__INSTRUCTIONS TO FOLLOW__. All lines with the word "button" are to be found and copied from the listing.

__THE INPUT__.

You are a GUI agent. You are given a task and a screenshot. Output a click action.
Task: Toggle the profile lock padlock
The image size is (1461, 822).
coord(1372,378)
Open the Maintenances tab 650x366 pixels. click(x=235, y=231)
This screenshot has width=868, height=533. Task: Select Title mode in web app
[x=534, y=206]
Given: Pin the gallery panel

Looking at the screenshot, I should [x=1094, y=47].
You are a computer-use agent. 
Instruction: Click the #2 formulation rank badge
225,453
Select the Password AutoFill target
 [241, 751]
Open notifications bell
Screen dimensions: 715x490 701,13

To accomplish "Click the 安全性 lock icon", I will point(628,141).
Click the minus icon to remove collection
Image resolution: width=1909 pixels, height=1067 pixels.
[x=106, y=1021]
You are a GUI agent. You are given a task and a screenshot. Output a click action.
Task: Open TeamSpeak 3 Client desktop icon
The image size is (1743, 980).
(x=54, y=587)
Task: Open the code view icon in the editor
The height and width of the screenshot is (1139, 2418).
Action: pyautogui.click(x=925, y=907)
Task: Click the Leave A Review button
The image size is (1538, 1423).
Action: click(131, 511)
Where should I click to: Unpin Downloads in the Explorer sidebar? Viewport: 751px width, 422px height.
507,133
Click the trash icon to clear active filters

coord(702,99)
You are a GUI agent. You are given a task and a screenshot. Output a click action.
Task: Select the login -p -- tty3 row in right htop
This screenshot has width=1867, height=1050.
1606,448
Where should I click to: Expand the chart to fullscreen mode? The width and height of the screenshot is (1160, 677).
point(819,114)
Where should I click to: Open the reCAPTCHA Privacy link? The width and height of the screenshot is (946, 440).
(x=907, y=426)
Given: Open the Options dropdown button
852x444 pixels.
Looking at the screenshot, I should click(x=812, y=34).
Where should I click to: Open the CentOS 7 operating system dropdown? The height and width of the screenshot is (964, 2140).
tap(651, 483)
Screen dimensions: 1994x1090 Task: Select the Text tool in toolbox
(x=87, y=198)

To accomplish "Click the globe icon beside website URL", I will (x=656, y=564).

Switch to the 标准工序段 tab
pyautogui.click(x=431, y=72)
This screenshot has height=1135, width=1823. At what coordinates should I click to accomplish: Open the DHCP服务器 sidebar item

__THE COMPLETED TASK__.
Task: Click the Leave A Review button
Given: Open the Options dropdown button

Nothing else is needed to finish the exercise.